In the United Kingdom, home entertainment sales dropped 12 percent in 2012, while there was an 11.4 percent gain in digital distribution. Sales topped the £1 billion mark for the first time in the U.K., as well.
Digital sales now make up nearly a quarter of the overall market in the U.K., with $1.68 billion (£1.03 billion) in sales, according to data from the Entertainment Retailers Association.
Home entertainment sales still accounted for $6.86 billion (£4.21 billion), as the physical sale of CDs, DVDs, Blu Rays and video games fell 17.6 percent. Given the rumors that the next Xbox and Playstation systems might go disc-less (most experts believe they will be the last video game systems that still use discs, however), these numbers could plunge even further.
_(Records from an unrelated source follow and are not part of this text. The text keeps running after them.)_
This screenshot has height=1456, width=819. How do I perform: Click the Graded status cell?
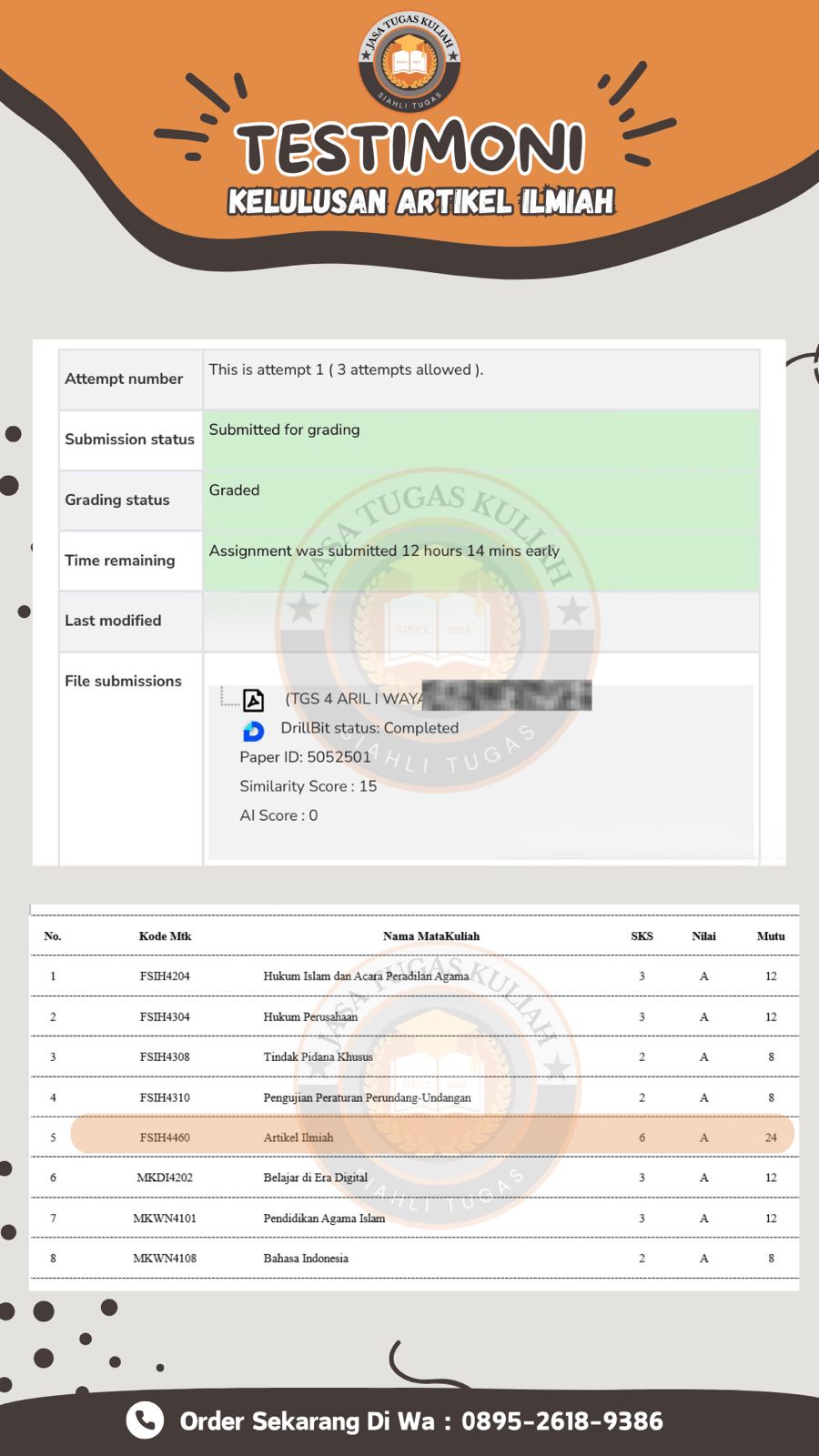481,500
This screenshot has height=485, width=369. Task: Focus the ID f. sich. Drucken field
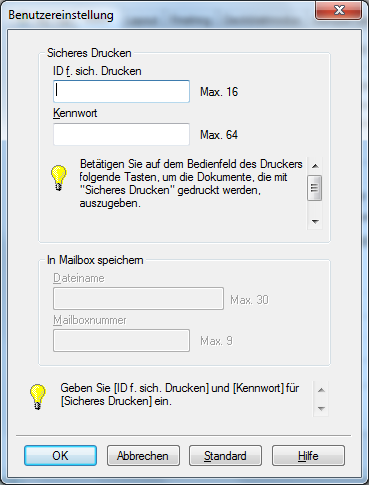pyautogui.click(x=121, y=91)
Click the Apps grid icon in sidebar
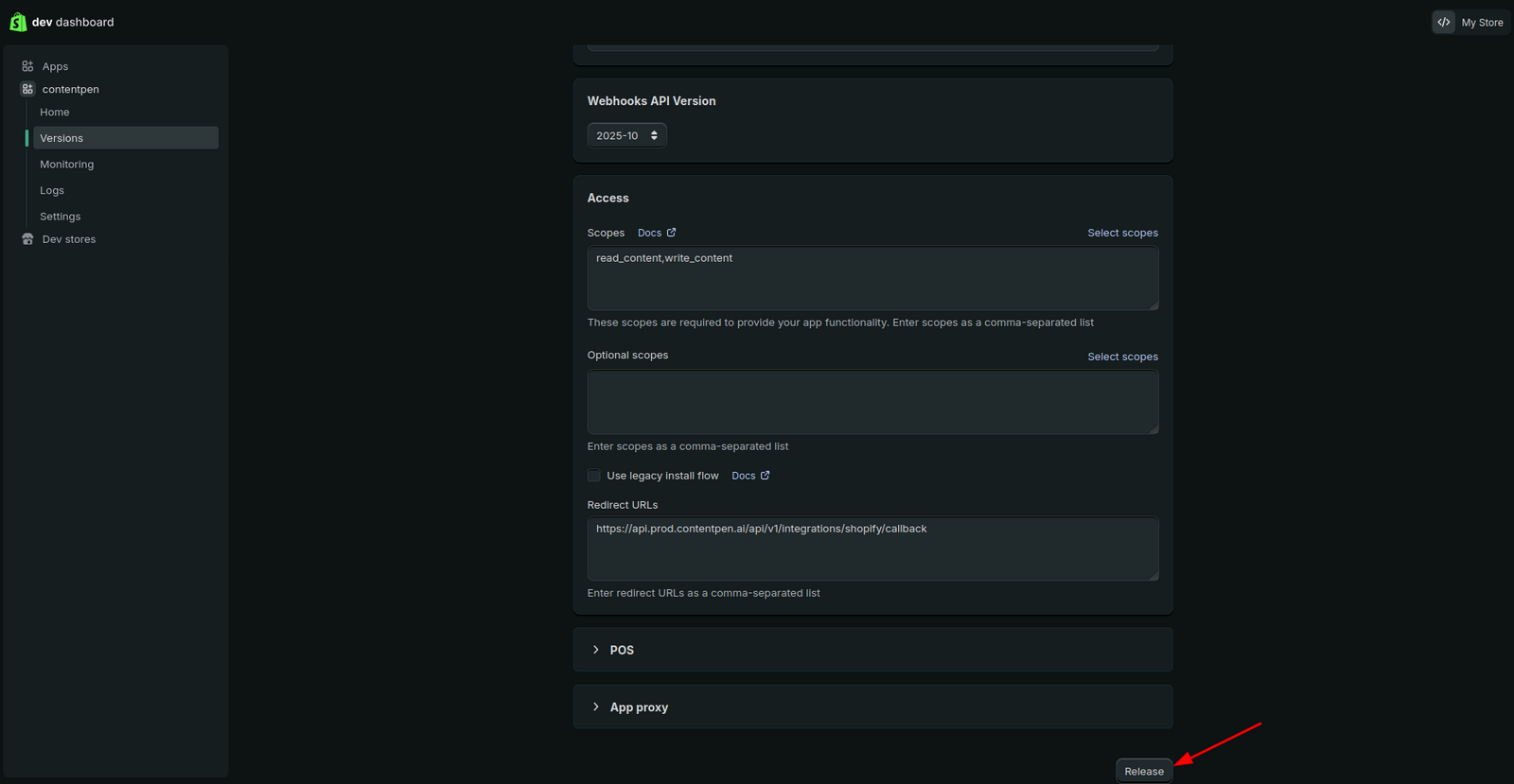Image resolution: width=1514 pixels, height=784 pixels. (x=27, y=66)
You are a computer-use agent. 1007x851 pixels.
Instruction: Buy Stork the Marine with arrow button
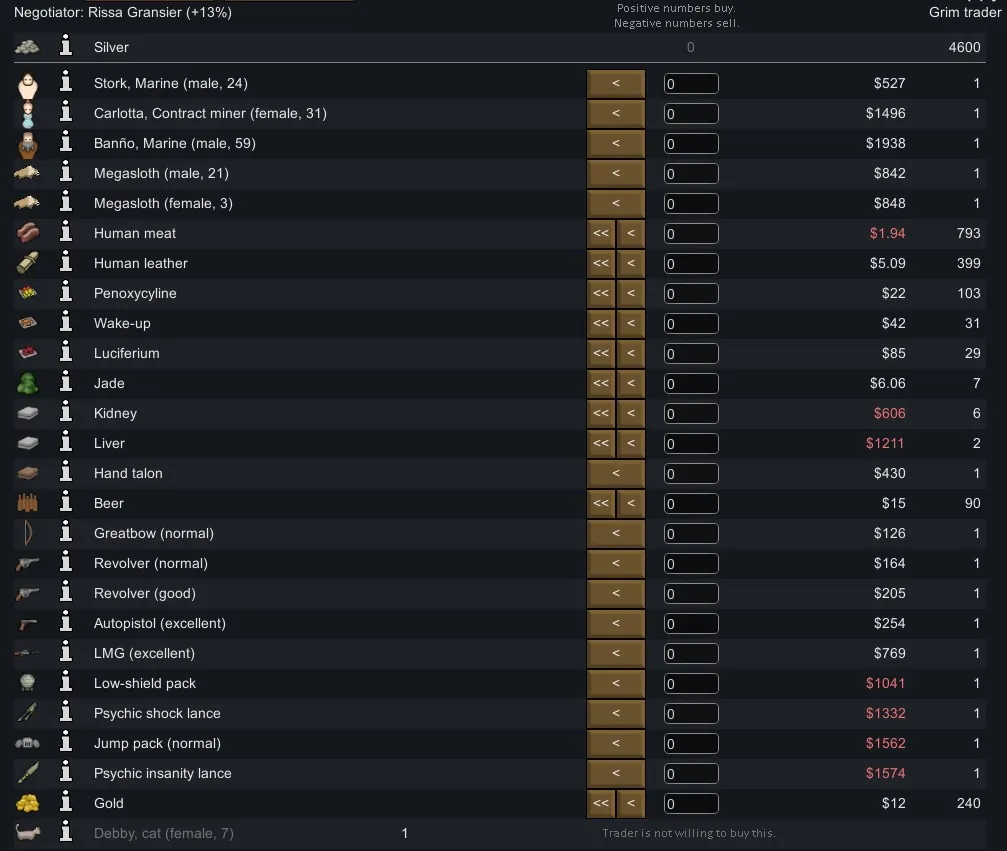[x=615, y=84]
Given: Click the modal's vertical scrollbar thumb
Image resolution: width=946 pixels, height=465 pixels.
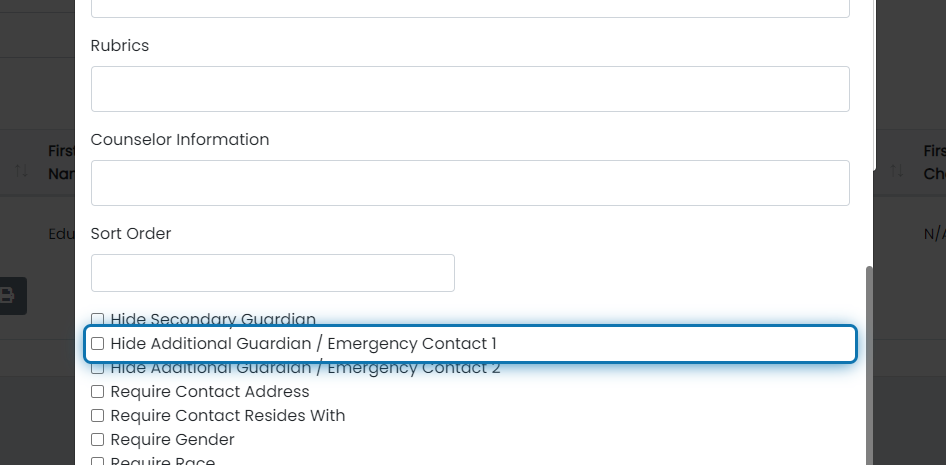Looking at the screenshot, I should pos(869,365).
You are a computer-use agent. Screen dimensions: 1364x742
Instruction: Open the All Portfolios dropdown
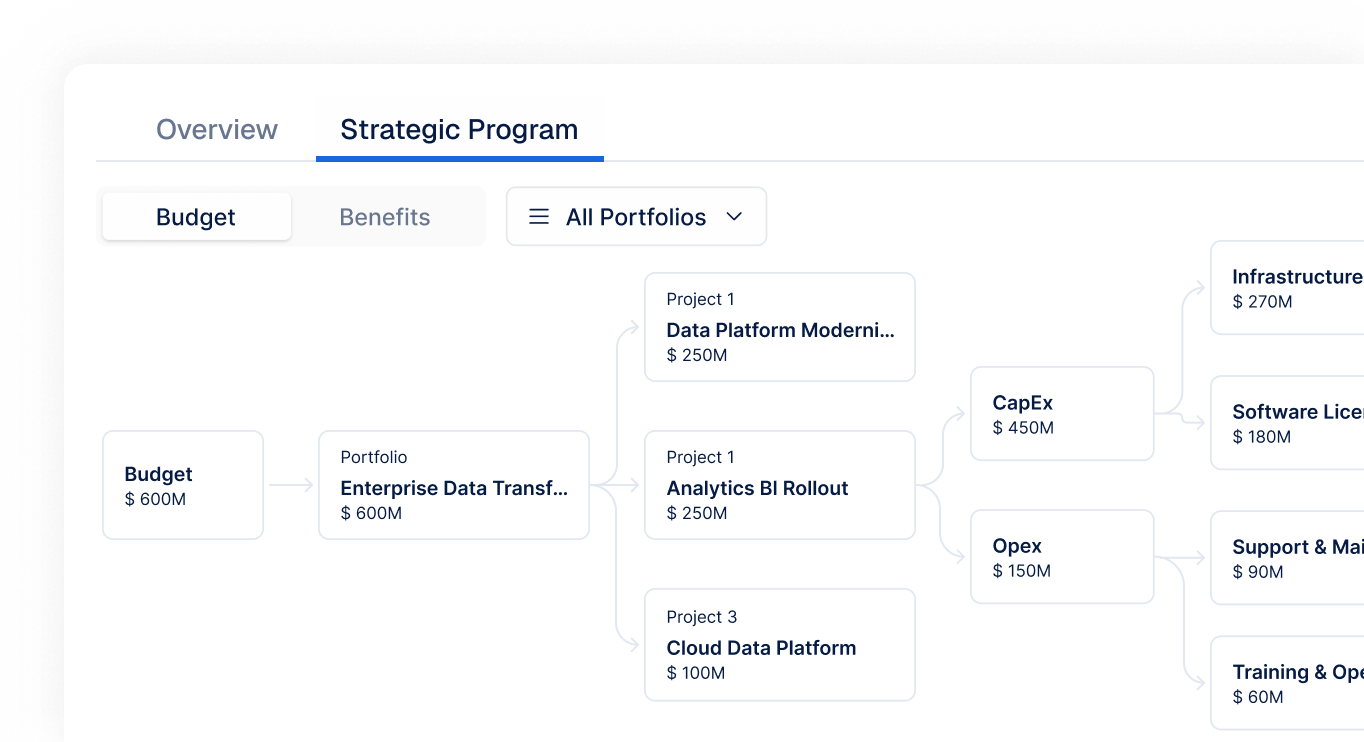point(636,216)
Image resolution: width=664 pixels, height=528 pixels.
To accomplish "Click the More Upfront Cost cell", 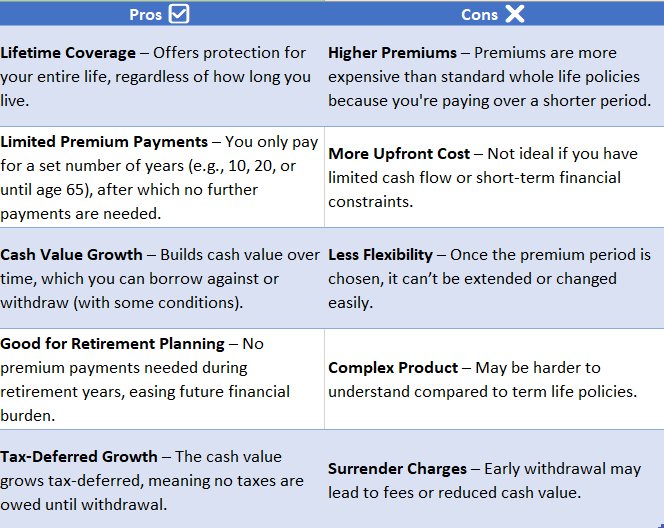I will point(494,177).
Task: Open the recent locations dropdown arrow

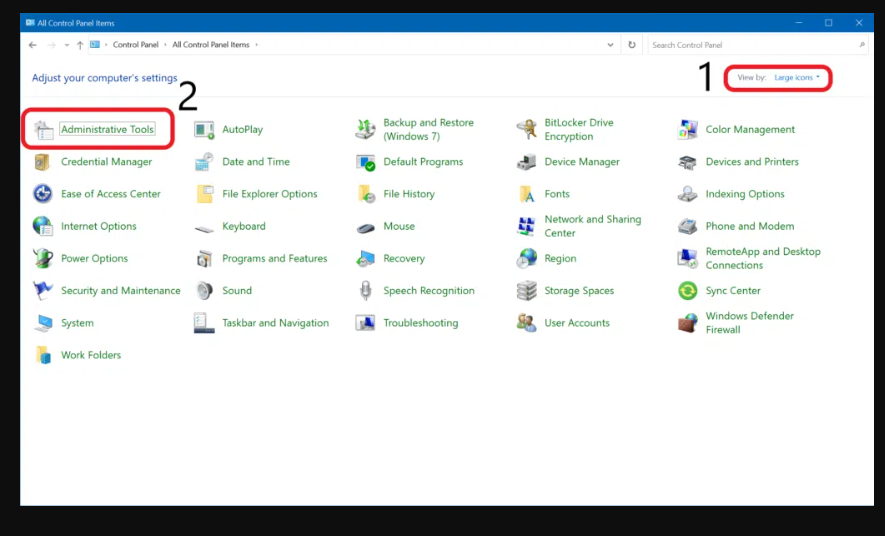Action: click(67, 45)
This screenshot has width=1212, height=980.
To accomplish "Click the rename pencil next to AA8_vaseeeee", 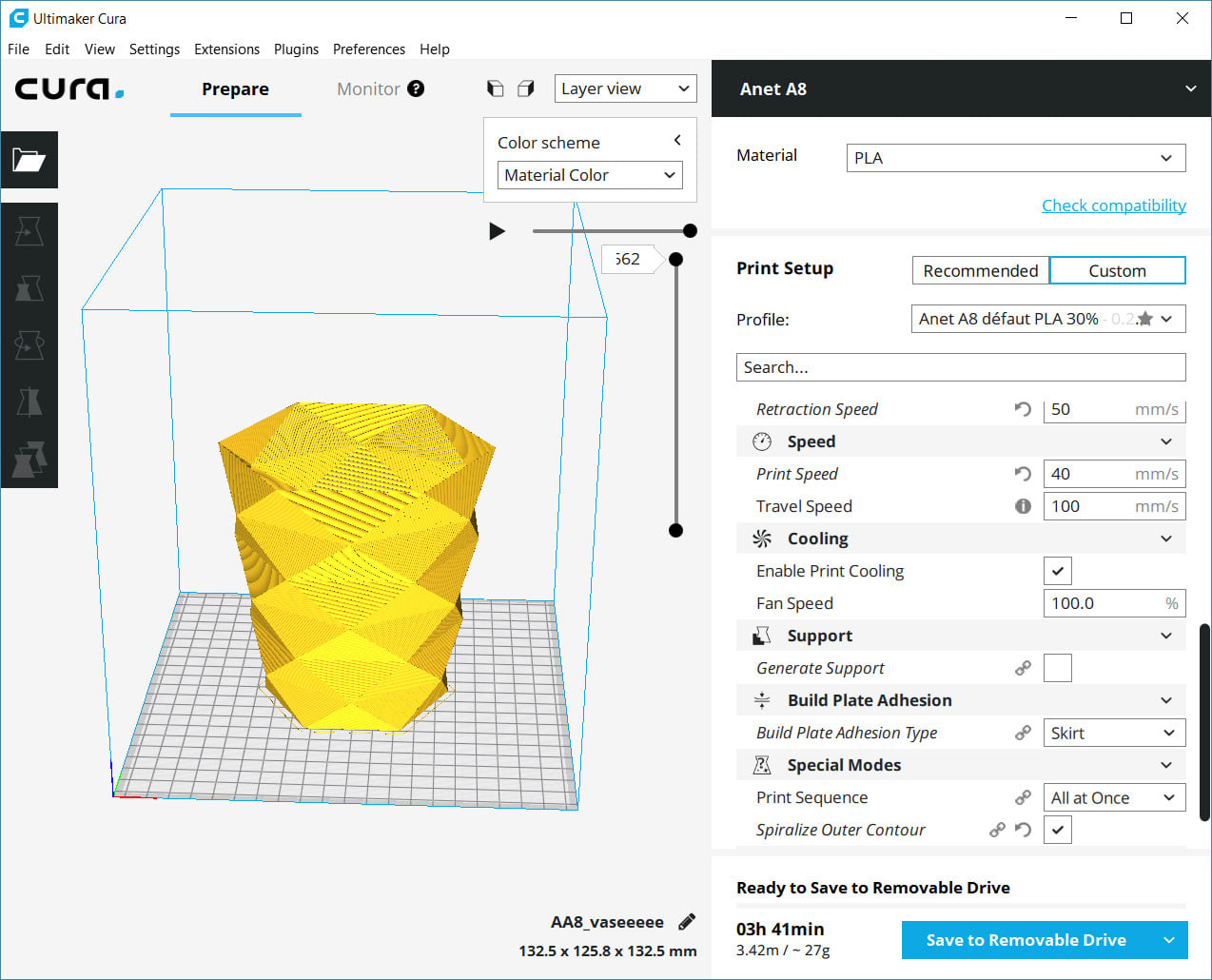I will pos(686,921).
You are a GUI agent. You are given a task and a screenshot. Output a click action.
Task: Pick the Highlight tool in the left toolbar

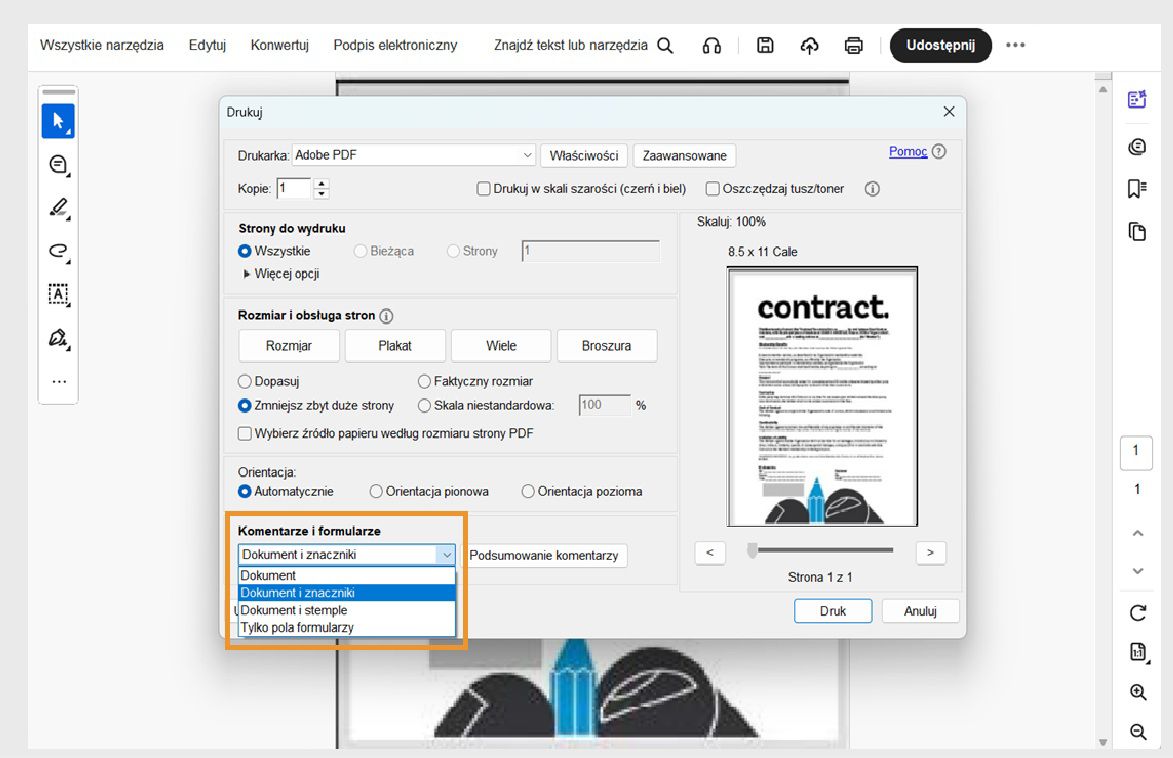click(57, 207)
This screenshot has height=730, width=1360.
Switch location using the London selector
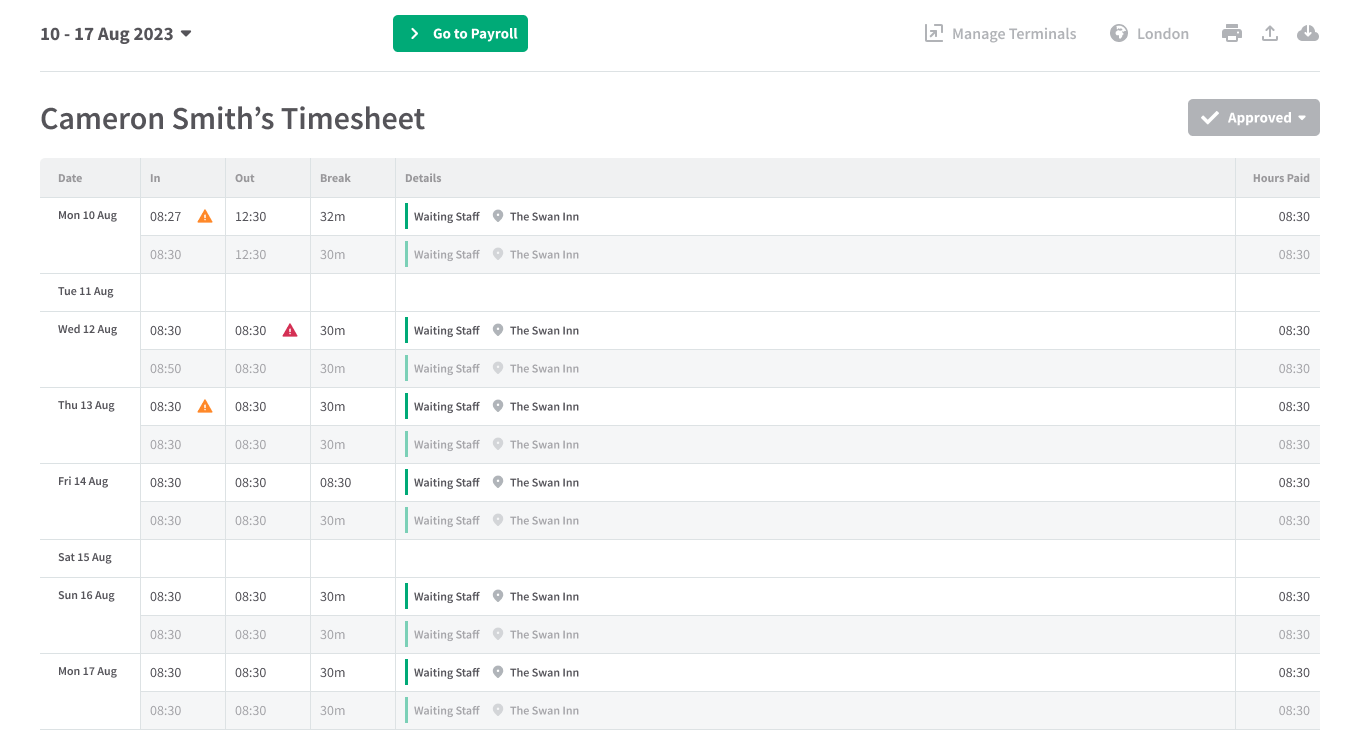pyautogui.click(x=1161, y=33)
"Breaching the £1 billion barrier is an incredible achievement for the U.K.'s digital entertainment retailers and reflects their huge investment in new and innovative services, which means you can buy music, video and games literally at any time of the day and wherever you are," said Kim Bayley, ERA's director general. "Despite digital's seemingly inexorable growth, the CD, the DVD and the physical games disc show incredible resilience. It is nearly nine years since iTunes launched in the U.K., yet over 60 percent of music sales are still accounted for by physical formats."
I do not mind digital distribution; I just prefer the physical format. And, as retailers like Circuit City and Borders close their doors, I fear for a day when we are unable to go to a physical store to browse. I wonder how this affects companies like the BBC that receive public funding, as well. Are they making the money off the home market that their leadership expects?